- [Task directions]
Return exactly the lines below, starting with the one that has "The height and width of the screenshot is (394, 394)." and going on through the one that has "This screenshot has width=1001, height=506.".

━━━ Data for analysis ━━━

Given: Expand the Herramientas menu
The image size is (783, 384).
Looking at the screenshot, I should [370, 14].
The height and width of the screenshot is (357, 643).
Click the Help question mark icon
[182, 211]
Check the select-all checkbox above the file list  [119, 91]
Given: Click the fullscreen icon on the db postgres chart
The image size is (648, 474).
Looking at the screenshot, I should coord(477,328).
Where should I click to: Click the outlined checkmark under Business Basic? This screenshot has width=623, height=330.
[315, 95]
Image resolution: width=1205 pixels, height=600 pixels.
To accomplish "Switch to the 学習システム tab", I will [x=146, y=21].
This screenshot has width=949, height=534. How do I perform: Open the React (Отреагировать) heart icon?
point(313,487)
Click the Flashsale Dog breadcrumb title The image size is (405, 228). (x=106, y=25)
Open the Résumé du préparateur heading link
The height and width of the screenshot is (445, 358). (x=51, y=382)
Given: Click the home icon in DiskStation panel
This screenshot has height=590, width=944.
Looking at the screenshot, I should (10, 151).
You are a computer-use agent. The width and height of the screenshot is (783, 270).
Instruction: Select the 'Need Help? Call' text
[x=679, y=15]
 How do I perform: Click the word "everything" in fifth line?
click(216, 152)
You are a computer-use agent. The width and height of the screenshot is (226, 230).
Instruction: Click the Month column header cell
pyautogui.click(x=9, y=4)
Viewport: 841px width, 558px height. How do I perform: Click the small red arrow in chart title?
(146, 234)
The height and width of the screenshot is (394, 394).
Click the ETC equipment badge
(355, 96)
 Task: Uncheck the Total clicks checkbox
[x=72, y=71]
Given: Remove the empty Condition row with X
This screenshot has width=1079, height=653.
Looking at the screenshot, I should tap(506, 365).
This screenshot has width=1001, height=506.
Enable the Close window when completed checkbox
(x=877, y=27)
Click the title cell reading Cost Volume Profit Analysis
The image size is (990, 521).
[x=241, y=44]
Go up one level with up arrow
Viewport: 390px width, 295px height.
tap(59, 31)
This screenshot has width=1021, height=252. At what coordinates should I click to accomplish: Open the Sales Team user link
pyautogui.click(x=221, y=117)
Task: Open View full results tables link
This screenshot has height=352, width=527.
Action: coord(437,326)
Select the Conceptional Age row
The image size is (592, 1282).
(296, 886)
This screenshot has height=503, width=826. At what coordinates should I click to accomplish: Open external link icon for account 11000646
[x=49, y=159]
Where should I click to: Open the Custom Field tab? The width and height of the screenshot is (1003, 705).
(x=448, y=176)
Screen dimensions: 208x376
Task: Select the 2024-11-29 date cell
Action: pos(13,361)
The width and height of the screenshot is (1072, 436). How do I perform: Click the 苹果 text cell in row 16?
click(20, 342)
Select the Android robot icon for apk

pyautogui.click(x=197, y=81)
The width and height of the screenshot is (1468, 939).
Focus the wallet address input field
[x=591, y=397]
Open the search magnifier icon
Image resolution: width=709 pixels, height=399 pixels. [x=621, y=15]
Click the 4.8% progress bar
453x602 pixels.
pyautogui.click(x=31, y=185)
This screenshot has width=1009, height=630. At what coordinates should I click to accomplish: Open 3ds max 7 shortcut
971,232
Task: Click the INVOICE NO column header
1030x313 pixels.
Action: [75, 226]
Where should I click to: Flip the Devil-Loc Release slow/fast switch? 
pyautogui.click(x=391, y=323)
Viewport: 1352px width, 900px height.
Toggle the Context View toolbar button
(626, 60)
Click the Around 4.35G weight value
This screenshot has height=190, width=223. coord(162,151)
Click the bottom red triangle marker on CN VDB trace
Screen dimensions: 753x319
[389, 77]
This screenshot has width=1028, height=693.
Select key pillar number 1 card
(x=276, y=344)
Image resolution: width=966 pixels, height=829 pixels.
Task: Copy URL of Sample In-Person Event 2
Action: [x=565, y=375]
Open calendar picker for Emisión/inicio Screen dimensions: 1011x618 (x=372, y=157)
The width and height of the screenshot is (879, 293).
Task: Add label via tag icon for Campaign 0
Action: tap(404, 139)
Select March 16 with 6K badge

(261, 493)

━━━

- [Task answer]
The height and width of the screenshot is (394, 394).
Click the ETC equipment badge
(355, 96)
 Task: Uncheck the Total clicks checkbox
[x=72, y=71]
Given: Remove the empty Condition row with X
This screenshot has width=1079, height=653.
Looking at the screenshot, I should tap(506, 365).
This screenshot has width=1001, height=506.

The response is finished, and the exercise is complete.